But, my lords, rigour has been already tried, and found to be vain; it has been found equally fruitless to forbid the people to use spirits, as to forbid a man in a dropsy to drink. The force of appetite long indulged, and by indulgence made superiour to the control of reason, is not to be overcome at once; it cannot be subdued by a single effort, but may be weakened; new habits of a more innocent kind may in time be superinduced, and one desire may counterbalance another.
We must endeavour, my lords, by just degrees, to withdraw their affections from this pernicious enjoyment, by making the attainment of it every year somewhat more difficult: but we must not quicken their wishes, and exasperate their resentment, by depriving them at once of their whole felicity.
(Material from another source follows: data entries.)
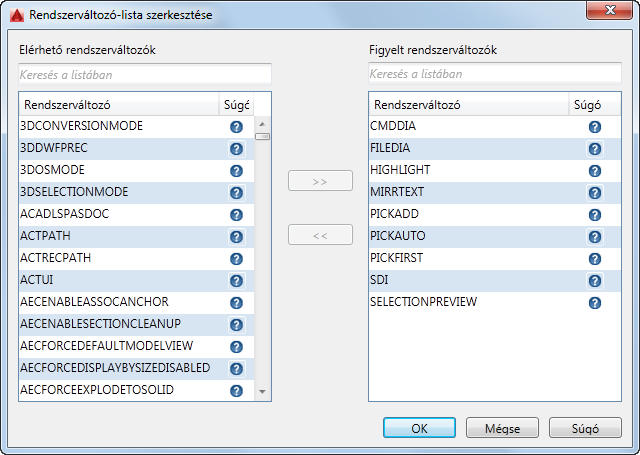Click help icon next to AECENABLEASSOCANCHOR
The height and width of the screenshot is (455, 640).
237,303
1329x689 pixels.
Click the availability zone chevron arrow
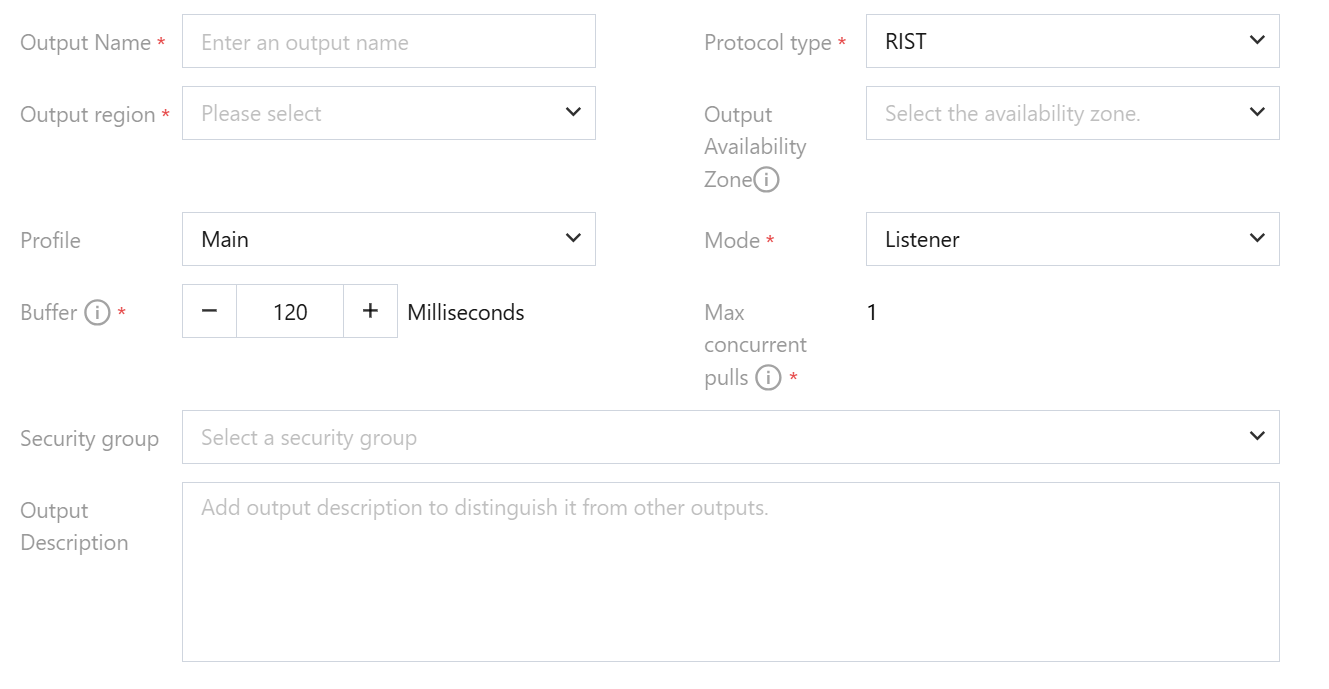tap(1257, 113)
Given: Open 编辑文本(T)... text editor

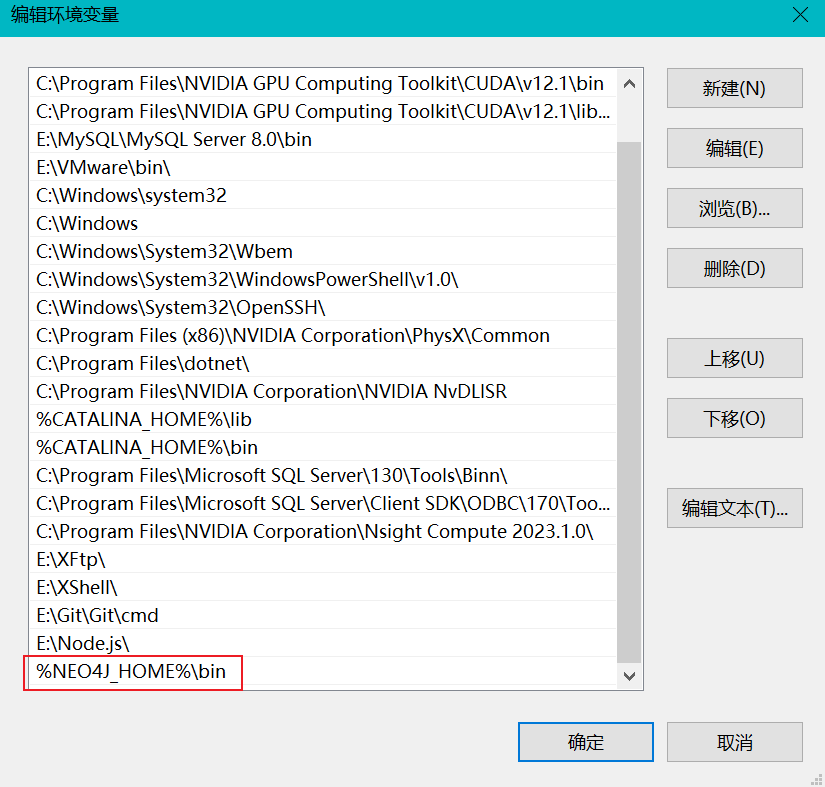Looking at the screenshot, I should point(734,508).
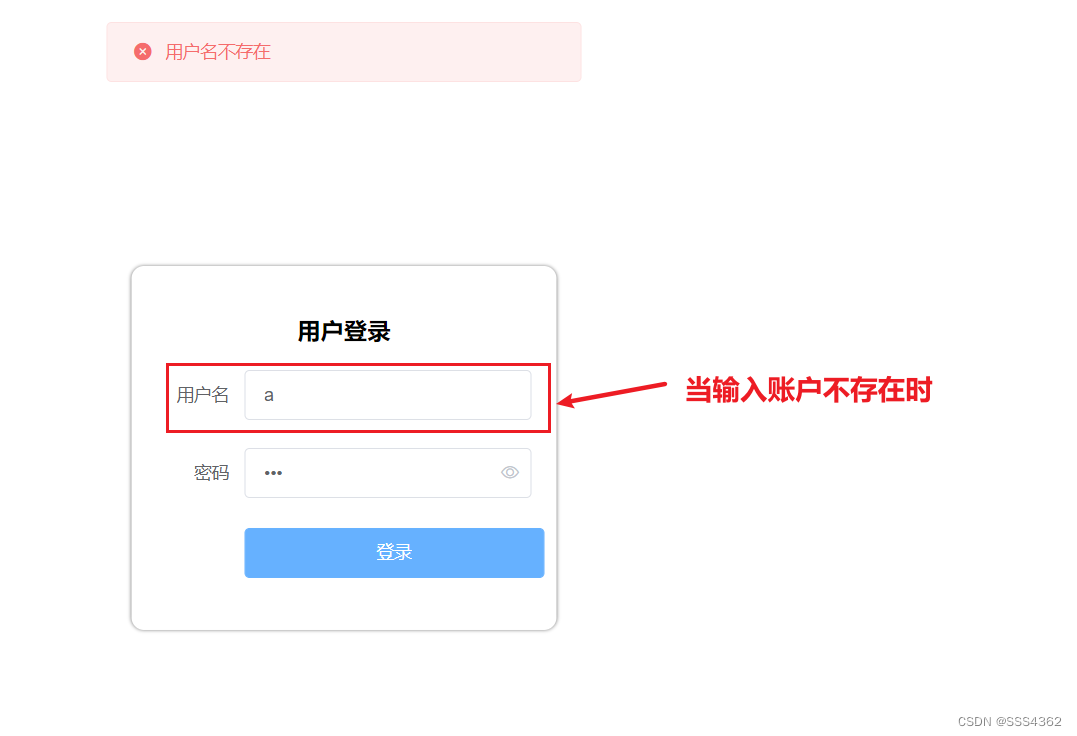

By this method, my lords, I doubt not but we shall obtain what we have hitherto endeavoured with so little success; and I believe that though, in open defiance of a severe law, spirits are now sold in every street of this city, a gentle restraint will, in a short time, divert the minds of the people to other entertainments, and the vice of drinking spirits will be forgotten among us.
Lord HERVEY then rose up again, and spoke to the effect following:—My lords, though I have always considered this bill as at once wicked and absurd, I imagined till now that the projectors of it would have been able to have argued, at least, speciously, though not solidly, in defence of it; nor did I imagine it to have been wholly indefensible, till I discovered how little the extensive knowledge, the long experience, and the penetrating foresight of the noble lord who spoke last, enabled him to produce in vindication of it.
His lordship’s argument is reducible to this single assertion, that the drinking distilled liquors cannot be prevented; and from thence he drew this inference, that since it is a point of wisdom to turn misfortunes to advantage, we ought to contrive methods by which the debauchery of the people may enrich the government.
Though we should suppose the assertion true in any sense below that of absolute physical impossibility, the inference is by no means just; since it is the duty of governours to struggle against vice, and promote virtue with incessant assiduity, notwithstanding the difficulties that may for a time hinder the wisest and most rigorous measures from success. That governour who desists from his endeavours of reformation, because they have been once baffled, in reality abandons his station and deserts his charge, nor deserves any other character than that of laziness, negligence, or cowardice.
The preservation of virtue where it subsists, and the recovery of it where it is lost, are the only valuable purposes of government. Laws which do not promote these ends are useless, and those that obviate them are pernicious. The government that takes advantage of wicked inclinations, by accident predominant in the people, and, for any temporary convenience, instead of leading them back to virtue, plunges them deeper into vice, is no longer a sacred institution, because it is no longer a benefit to society. It is from that time a system of wickedness, in which bad ends are promoted by bad means, and one crime operates in subordination to another.